Add to that the uncertainty about which side will control the Senate come 2021, and it makes the crystal-ball gazing fuzzy these days.
At the U.S. Tire Manufacturers Association (USTMA), staffers are preparing for all potential outcomes.
"We've been doing scenario planning around our issue agenda in both cases — Trump administration, Biden administration. Also if the Democrats win the Senate," USTMA CEO Anne Forristall Luke said.
On the regulatory side, the Trump administration has taken a strong reform stance since he took office, and the USTMA would expect that to continue if he wins reelection, she said.
"We would expect to see a continuation of a focus on economic stimulus. There's a significant amount of work that can be done to help stimulate the manufacturing economy in the U.S., and we would expect to see that continue under the second Trump administration as well as under the Biden administration," Ms. Luke said.
"On environmental policy, we would obviously not expect to see an aggressive push from the administration on things like carbon policy, climate change. However, if there is a second Trump administration, because of that, we might expect to see more aggressive action in some of the activist states such as California, Washington state," she said.
"We're prepared to have the tire manufacturing industry play an important policy role in the development of any carbon-related policy that would impact our industry, whether it be at the state level or the federal level," Ms. Luke said.

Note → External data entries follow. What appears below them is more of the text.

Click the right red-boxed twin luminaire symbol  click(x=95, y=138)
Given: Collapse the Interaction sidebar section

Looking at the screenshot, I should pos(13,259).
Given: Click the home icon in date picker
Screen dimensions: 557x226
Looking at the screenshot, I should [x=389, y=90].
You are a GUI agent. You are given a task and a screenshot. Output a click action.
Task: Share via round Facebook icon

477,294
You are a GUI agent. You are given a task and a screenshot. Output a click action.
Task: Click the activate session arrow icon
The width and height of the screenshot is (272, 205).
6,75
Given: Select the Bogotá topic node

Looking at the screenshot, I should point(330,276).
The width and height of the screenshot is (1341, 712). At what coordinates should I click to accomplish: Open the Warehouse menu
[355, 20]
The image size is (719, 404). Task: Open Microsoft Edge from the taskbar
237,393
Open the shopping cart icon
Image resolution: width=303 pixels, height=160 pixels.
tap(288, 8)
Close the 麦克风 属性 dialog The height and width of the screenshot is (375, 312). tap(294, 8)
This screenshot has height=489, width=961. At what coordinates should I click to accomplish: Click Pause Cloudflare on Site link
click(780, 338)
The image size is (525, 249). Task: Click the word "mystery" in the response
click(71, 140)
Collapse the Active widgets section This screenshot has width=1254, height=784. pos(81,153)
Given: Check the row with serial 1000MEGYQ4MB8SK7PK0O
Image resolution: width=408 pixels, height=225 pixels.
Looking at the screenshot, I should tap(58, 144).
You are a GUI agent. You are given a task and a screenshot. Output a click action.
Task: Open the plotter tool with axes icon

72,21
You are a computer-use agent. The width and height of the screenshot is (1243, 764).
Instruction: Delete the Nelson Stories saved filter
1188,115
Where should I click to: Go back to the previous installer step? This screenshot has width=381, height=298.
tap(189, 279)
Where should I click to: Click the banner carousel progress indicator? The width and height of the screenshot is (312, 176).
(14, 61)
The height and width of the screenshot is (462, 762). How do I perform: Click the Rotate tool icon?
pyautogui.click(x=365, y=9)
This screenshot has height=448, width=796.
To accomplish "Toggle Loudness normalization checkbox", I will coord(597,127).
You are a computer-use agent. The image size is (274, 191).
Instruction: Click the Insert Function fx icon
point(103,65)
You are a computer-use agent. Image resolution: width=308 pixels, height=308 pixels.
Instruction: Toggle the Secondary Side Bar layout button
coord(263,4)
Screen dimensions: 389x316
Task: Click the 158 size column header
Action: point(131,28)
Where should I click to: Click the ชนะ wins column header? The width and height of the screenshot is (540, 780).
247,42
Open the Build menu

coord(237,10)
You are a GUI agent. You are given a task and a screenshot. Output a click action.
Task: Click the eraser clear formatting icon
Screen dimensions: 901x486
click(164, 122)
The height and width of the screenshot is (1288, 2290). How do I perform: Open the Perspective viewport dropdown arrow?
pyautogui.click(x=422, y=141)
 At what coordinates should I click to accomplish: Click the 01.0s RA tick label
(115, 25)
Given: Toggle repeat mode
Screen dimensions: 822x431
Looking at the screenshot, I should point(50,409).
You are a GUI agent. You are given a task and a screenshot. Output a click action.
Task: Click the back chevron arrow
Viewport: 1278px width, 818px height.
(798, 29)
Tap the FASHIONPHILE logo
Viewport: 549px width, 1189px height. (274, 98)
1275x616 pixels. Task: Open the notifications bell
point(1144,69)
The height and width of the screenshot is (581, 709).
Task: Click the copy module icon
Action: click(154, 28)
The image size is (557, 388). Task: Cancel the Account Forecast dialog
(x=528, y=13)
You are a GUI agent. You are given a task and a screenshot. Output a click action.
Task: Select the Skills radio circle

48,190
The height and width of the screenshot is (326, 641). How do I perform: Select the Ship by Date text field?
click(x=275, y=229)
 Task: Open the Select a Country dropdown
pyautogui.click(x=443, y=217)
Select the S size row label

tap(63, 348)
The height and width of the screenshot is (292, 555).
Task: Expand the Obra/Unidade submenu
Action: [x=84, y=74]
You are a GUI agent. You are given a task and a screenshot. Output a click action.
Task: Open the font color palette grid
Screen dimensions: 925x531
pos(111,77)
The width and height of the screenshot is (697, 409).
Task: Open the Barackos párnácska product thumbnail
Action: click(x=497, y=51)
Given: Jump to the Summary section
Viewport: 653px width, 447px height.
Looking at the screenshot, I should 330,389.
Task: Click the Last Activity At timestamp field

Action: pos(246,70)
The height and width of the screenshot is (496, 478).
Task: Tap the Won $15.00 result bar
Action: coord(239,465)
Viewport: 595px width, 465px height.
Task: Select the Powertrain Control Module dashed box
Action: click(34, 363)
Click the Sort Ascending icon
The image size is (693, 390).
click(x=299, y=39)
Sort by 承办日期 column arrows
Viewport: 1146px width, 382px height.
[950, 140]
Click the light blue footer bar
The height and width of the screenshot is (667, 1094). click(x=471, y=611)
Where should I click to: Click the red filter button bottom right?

If Mr. Biden wins, the USTMA expects him to re-engage global alliances and take "more aggressive action on climate policy. It would be important for the tire industry to have a seat at the table as that legislation, should there be legislation, is developed," she said.
"I would also expect to see a more coordinated national focus under a Biden administration on public health response to the coronavirus pandemic," Ms. Luke said.
"The Trump administration has taken a more of a decentralized approach to providing guidance to states on managing the pandemic. I think you would probably see a more unified approach under a Biden administration. And that could be a good thing," she said.
Tire Industry Association (TIA) CEO Roy Littlefield has seen plenty of presidents come and go over his more than 40 years hanging around the Beltway. He sees infrastructure funding as a key issue that could impact its membership.
Paying for the repair and replacement of things such as roads and bridges takes a lot of money, and a variety of new taxes could help fund that work in 2021. That could include increasing existing excise taxes or instituting new excise taxes on transportation industry-related goods, he said. What happens with estate taxes also could dramatically differ depending on who is sleeping in the White House next year.
A win by Mr. Trump means there could be an opportunity to eliminate estate taxes, but Mr. Biden already has signaled that's one area where he will push for higher taxation.